Сержант испуганно посмотрел на начальника и перевел взгляд на окно кареты, освещаемое желтыми лучами газовых фонарей.
Я часто думал о том, почему я в тот день не бросился вдогонку за своей любовью. Если бы я сразу, не раздумывая, отправился вон из главного зала следом за красавицей Долорес, тетей Аделаидой и дедулей, а не мешкал, взвешивая все за и против этого смелого поступка, то, наверное, все бы в моей жизни случилось по-другому. Но я не совершил этого. Почему, спросите вы? Мне кажется, все дело в том, какие зерна заложены в нас. Эти зерна передаются из поколения в поколение, и именно они определяют, отправимся ли мы следом за любимыми и любящими нас наперекор судьбе или же останемся с равнодушными, но имеющими над нами материальную власть. В них, в этих зернах, сокрыты все наши поступки, все то, что делали наши деды и прадеды. Я только лишь добавил от себя несколько дополнительных штрихов. И если ты в своей жизни резал по ночам женщин и детей, вспарывал им животы и раскладывал на тротуаре их внутренности, чтобы посмотреть, прав ли был поэт, когда говорил, что кровь при свете полной луны кажется черной, словно траурная вуаль женщины, то это было заложено в зернах. Сын столяра из Ист-Энда никогда не войдет в аристократический салон где-нибудь в Западном Лондоне, а если и войдет, то только с одной целью – услужить. Порченые зерна не дадут плебеям из восточных окраин занять достойное место в жизни, таково мое мнение. Хотя в последние дни я склонен сомневаться в этом, особенно следя за успехами инспектора Скотленд-Ярда Фредерика Эберлайна.

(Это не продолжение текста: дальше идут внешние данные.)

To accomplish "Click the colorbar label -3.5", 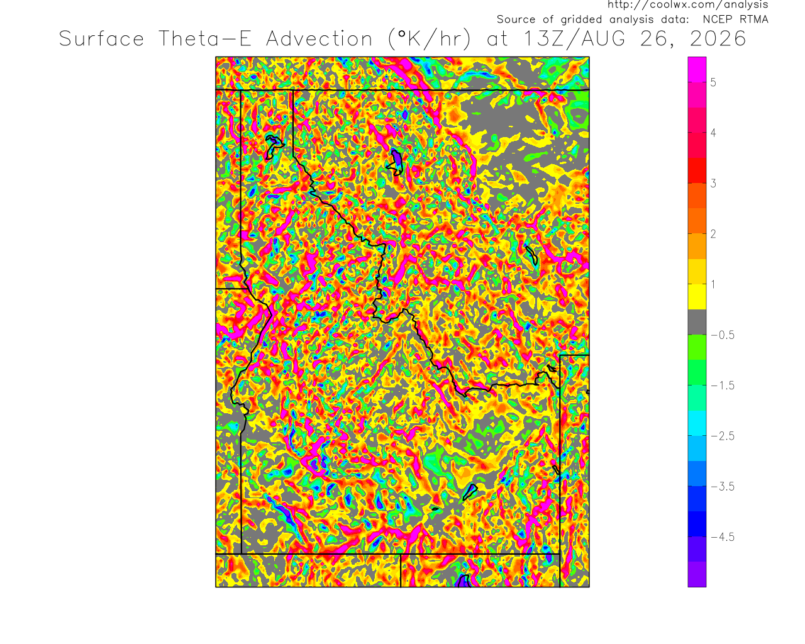I will 723,486.
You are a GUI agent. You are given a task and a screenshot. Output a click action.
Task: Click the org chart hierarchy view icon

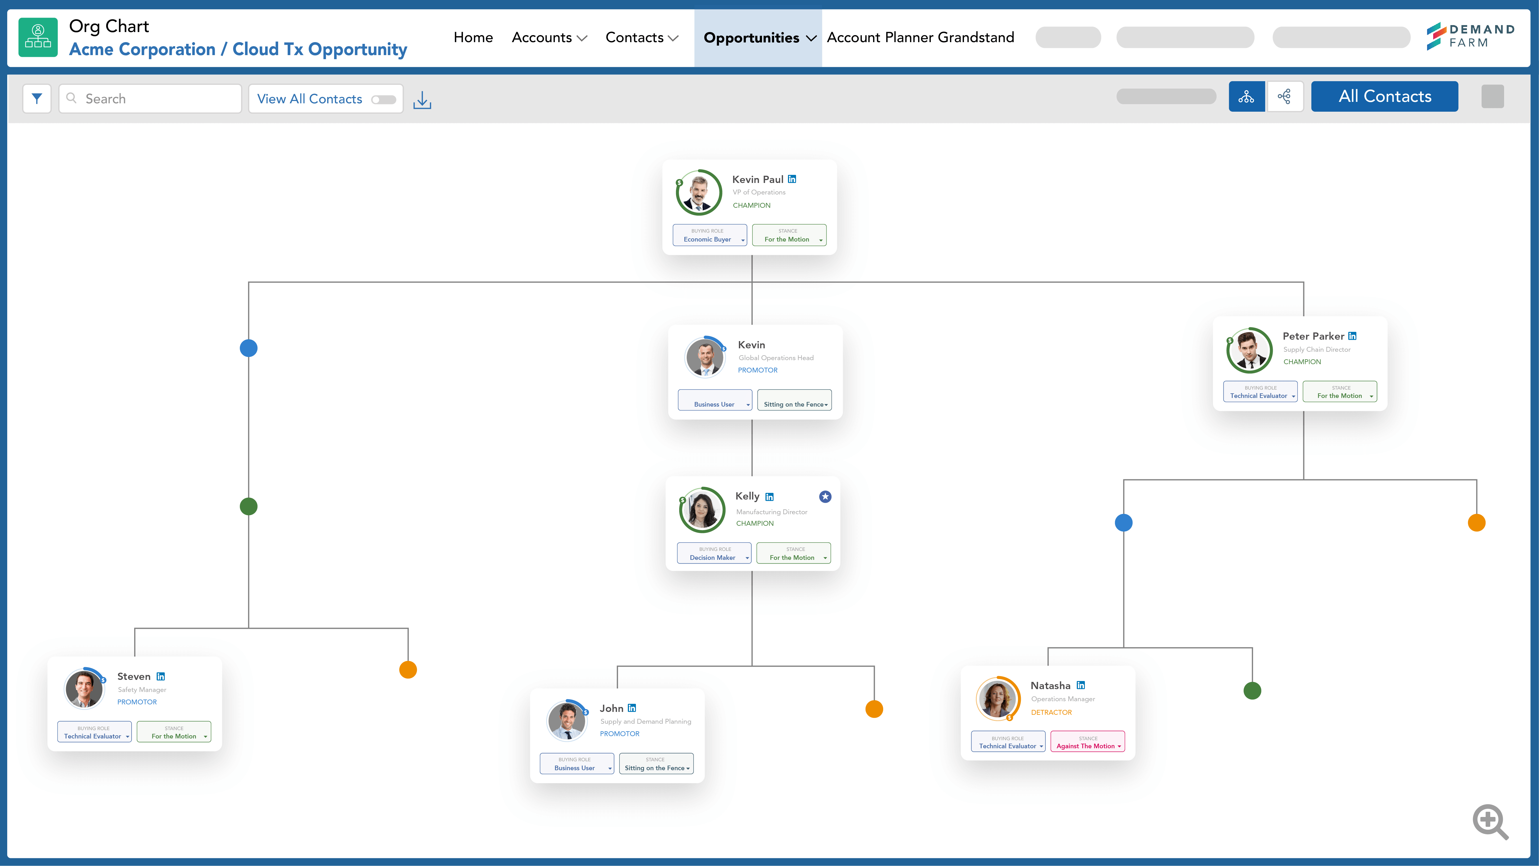[x=1246, y=96]
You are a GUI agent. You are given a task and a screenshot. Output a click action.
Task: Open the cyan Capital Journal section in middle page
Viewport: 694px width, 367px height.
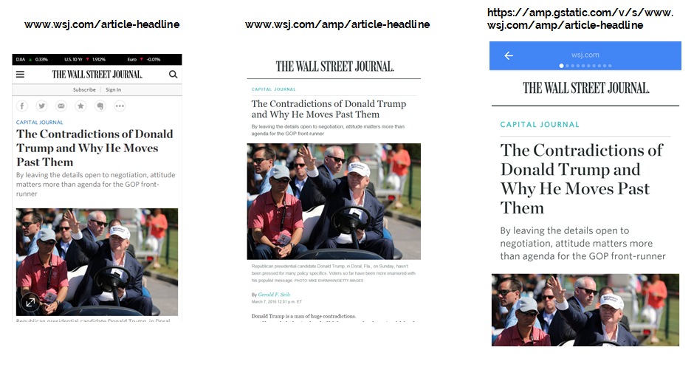(x=273, y=89)
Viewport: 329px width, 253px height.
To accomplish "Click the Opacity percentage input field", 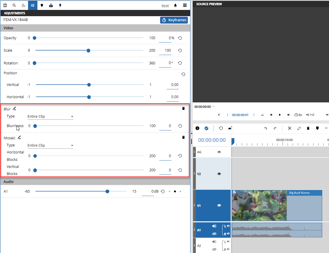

Но продолжим наши воспоминания. Мои студенческие годы – это самое прекрасное время. Я всегда вспоминал о них с нескрываемой сентиментальностью. Что ж, так уж устроен человек, он всегда забывает о плохом и помнит только хорошее. И чем больше лет проходит, тем больше река времени размывает песчаный берег памяти, унося всю грязь, нанесенную иными силами. Я плохо помню то счастливое время. В памяти всплывают лишь бесконечные игры в регби, шумные диспуты в клубе, жаркие споры, веселые вылазки в город и многое, многое другое.